Bone-directed therapy for Breast cancer

Bone-directed therapy (Denosumab and Bisphosphonate) for breast cancer is used in two major settings:

  1. As an adjuvant therapy after surgery to reduce the risk of cancer recurrence (Bisphosphonate only)
  2. In stage 4 disease when breast cancer has spread to bones

Bone-directed therapy as an adjuvant therapy after surgery:

Breast cancers can sometimes recur and spread to bones, usually many years after patients have had an operation to remove the breast cancer. Studies showed that when Bisphosphonate is added to standard adjuvant therapy (chemotherapy and endocrine therapy) after breast cancer surgery, it can reduce the risk of breast cancer recurrence in the future.
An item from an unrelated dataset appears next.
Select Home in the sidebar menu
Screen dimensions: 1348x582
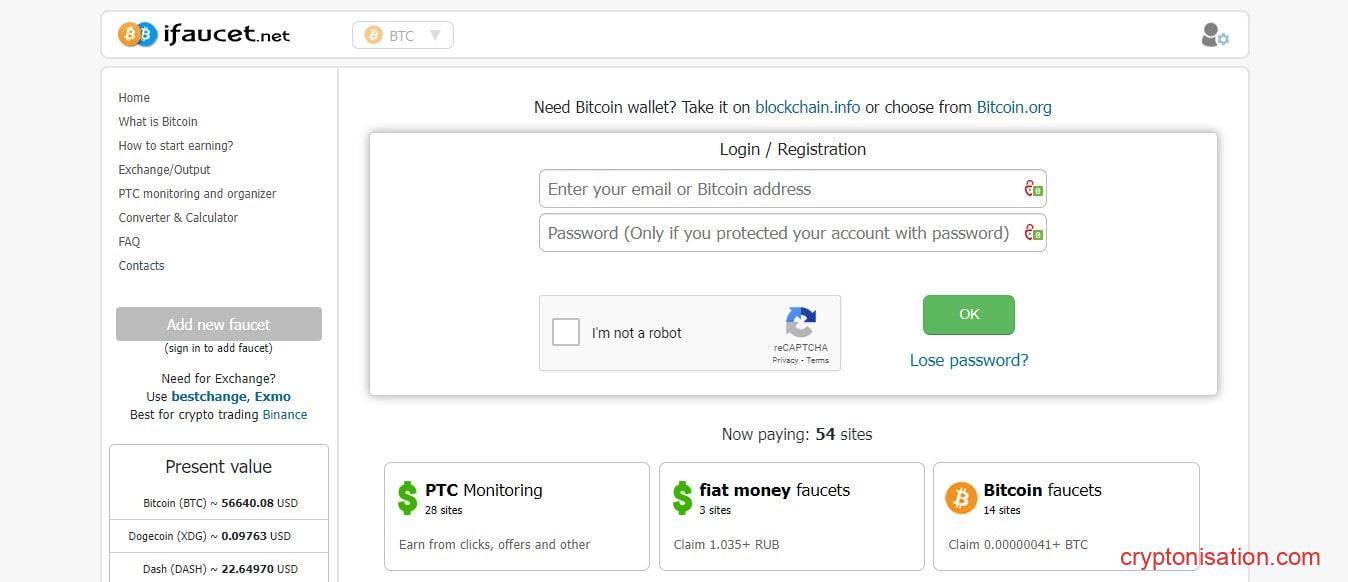(x=134, y=98)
This treatment is suitable for patients who are menopausal (or in premenopausal age but taking treatment to suppress her ovaries).

Bisphosphonates are a group of medications that are commonly used to treat Osteoporosis (thin bones). They act by increasing bone density and subsequently their strength to reduce the risk of fractures.
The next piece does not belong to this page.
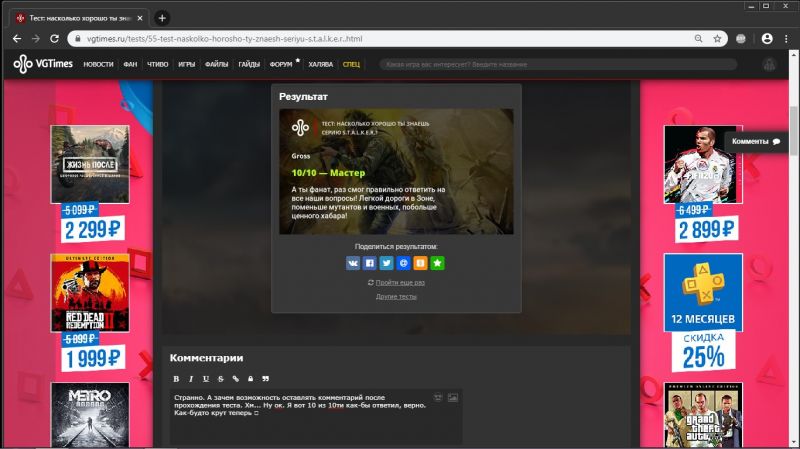Share result on VK

click(353, 263)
The Bisphosphonates drug that is used in this sitting is Zoledronic acid. It is given through a drip into a vein over 10 – 15 minutes once every 6 weeks while on chemotherapy and once every 6 months for 3 years following chemotherapy.
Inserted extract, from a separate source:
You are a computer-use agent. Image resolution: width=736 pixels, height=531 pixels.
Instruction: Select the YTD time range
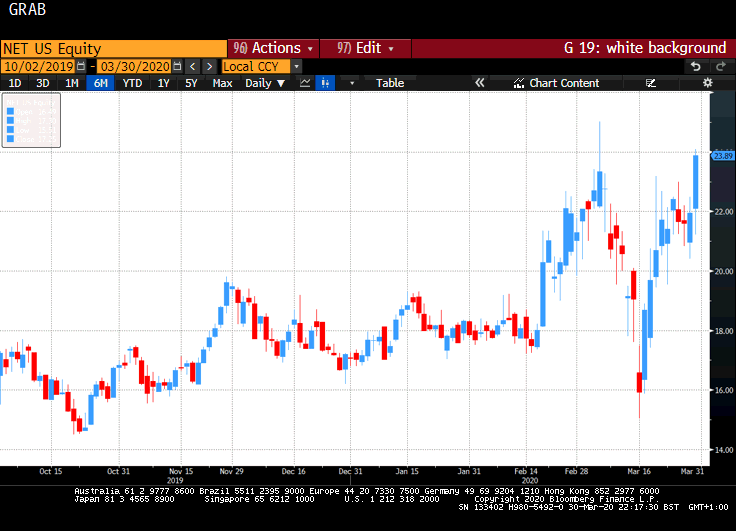132,83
 Some people may experience flu-like symptoms (like fever, aching muscles or a headache) for few days following the infusion. This can be managed by mild painkillers, such as paracetamol or ibuprofen if required.

Occasionally, Bisphosphonate can cause Osteonecrosis of the jawbone (ONJ) where the jawbone begins to weaken and die causing pain sometimes. Most cases of osteonecrosis of the jaw happen after a dental extraction in patients receiving Bisphosphonate treatment. Patients on this treatment are strongly advised to have a full dental assessment before they start treatment and regular dental check-ups while on treatment. They should not have non-emergency dental work done 6 weeks before or after an infusion. Good oral hygiene and regular dental care is the best way to lower the risk of ONJ.

Bone-directed therapy in stage 4 disease when breast cancer has spread to bones:

A large number of breast cancers can be cured but some may spread to other organs like liver, lungs, bone and brain. This is called a stage 4 Breast cancer (and sometimes called metastatic or secondary breast cancer). When breast cancer spreads to bones it can make them weak and prone to fracture easy. Bone-directed therapy is used in this case to increase the density of bone, make them stronger and reduce the risk of fractures in the future. The drugs used are either Bisphosphonate or Denosumab.

Bisphosphonates are a group of medications that are commonly used to treat osteoporosis (thin bones). They act by increasing bone density and subsequently their strength to reduce the risk of fractures. In stage 4 breast cancer they may be given orally (like Aledronic acid once weekly) or through a drip (like Zoledronic acid once every 4 weeks).

Denosumab has been found to be more effective than bisphosphonate in a large clinical study published in 2012. It is given once every four weeks as an injection under the skin. The most common side effects are joint and muscle pain. Denosumab may also cause Osteonecrosis of the jawbone and patients are strongly advised to have a full dental assessment before they start treatment and regular dental check-ups while on treatment. They should not have non-emergency dental work done 6 weeks before or after an injection. Good oral hygiene and regular dental care is the best way to lower the risk of ONJ.